Rozpoczynamy od przejścia do Microsoft Endpoint Manager, który znajdziemy pod adresem https://devicemanagement.portal.azure.com/, potem do zakładki Devices > Windows > Windows enrollment, wybieramy Windows Hello for Business, gdzie zaznaczymy opcję: Use security keys for sign-in z Enabled
Kolejnym krokiem jest włączenie tzw. preview features w Users Settings, dokonujemy tego w tym samym panelu, przechodząc do zakładki Users > User settings > z dołu wybierając Manage user feature preview settings > oraz odpowiednio zaznaczając opcję: Users can use preview features for registering and managing security info – enhanced
Trzecim krokiem jest włączenie FIDO2 jako standardu autentyfikacji w naszej organizacji. Przechodzimy do portalu Azure > Azure AD > Security > Authentication methods, wybieramy FIDO2 Security Key, ustawiamy Enabled na Yes, zaznaczamy, którzy użytkownicy mogą używać tej metody oraz pozwalamy na Self-Service. Ja również pozwolę na używanie wszystkich kluczy zgodnych z FIDO2.

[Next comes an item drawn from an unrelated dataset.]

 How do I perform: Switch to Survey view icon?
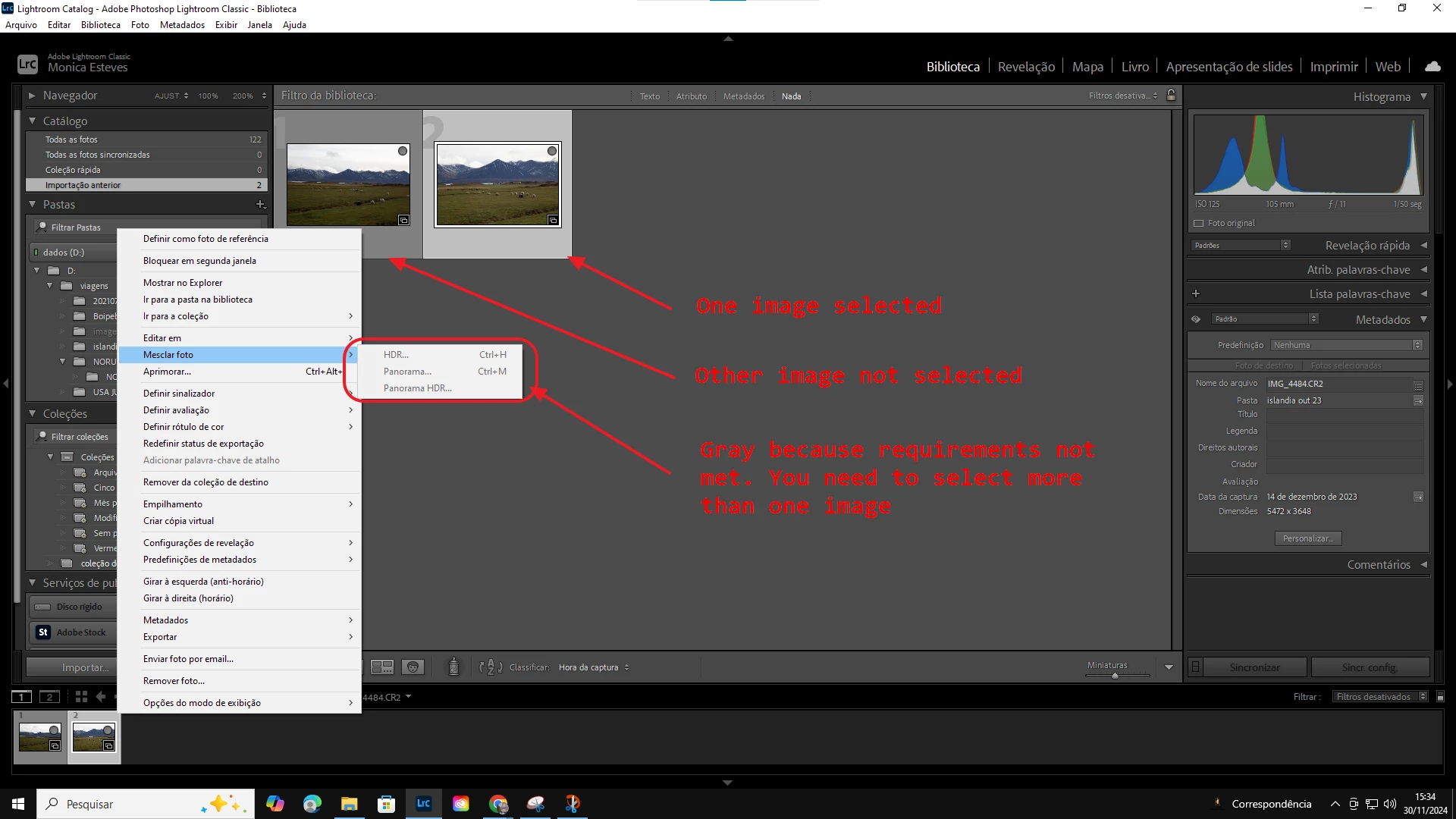pos(381,667)
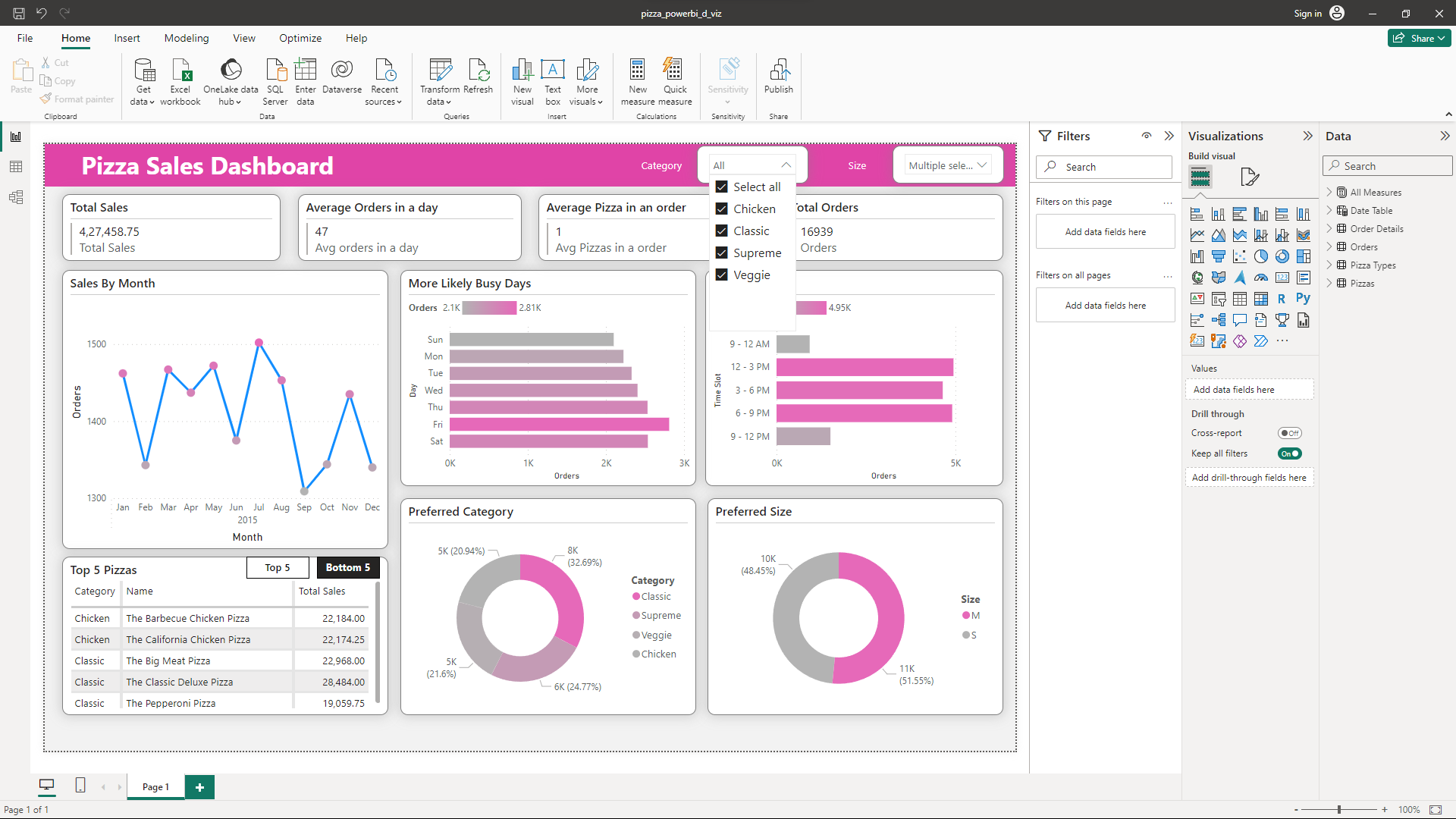Uncheck the Chicken category checkbox

tap(722, 209)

Ostatnim krokiem od strony administracyjnej jest stworzenie dwóch profili, które pozwolą nam na logowanie do stacji roboczej za pomocą klucza.
Drobna uwaga. Niektóre źródła mówią o potrzebie stworzenia tylko pierwszego profilu, niektóre o dwóch. Ja mogę potwierdzić, że u mnie zadziałała opcja z dwoma profilami.
Przechodzimy do portalu Microsoft Endopoint Manager > Devices > Configuration Profiles > Add new. Jako platformę wybieramy Windows 10 and later, a jako typ: Identify Protection. Włączamy ustawienie Use security keys for sign-in tak jak na screenie oraz przypisujemy do grupy urządzeń.
Drugi profil, który dodamy będzie typu Custom, czyli manualnie podamy OMA-URI zgodnie z tym co na screenie:
- Pod name wpisujemy naszą nazwę
- OMA-URI wygląda w sposób następujący: ./Device/Vendor/MSFT/PassportForWork/SecurityKey/UseSecurityKeyForSignin
- Data type to Integer z value 1
Ten profil również musi zostać przypisany do odpowiedniej grupy.
Jak wygląda procedura z strony końcowego użytkownika?
Wpierw taki klucz musi zostać dodany, poprzez przejście na stronę https://myprofile.microsoft.com/, następnie Security Info > Add Method > Security Key i końcowy użytkownik musi postępować zgodnie z kreatorem, który jest bardzo intuicyjny.
Logowanie natomiast jest jeszcze łatwiejsze. Zamiast wpisywać hasło, użytkownik klika na Sign-in options, wybiera klucz, wpisuje pin do klucza, dotyka klucz co powoduje zatwierdzenie logowania.
Jak widzicie, takie rozwiązanie pozwala nam na uniknięcie podawania hasła do naszego konta.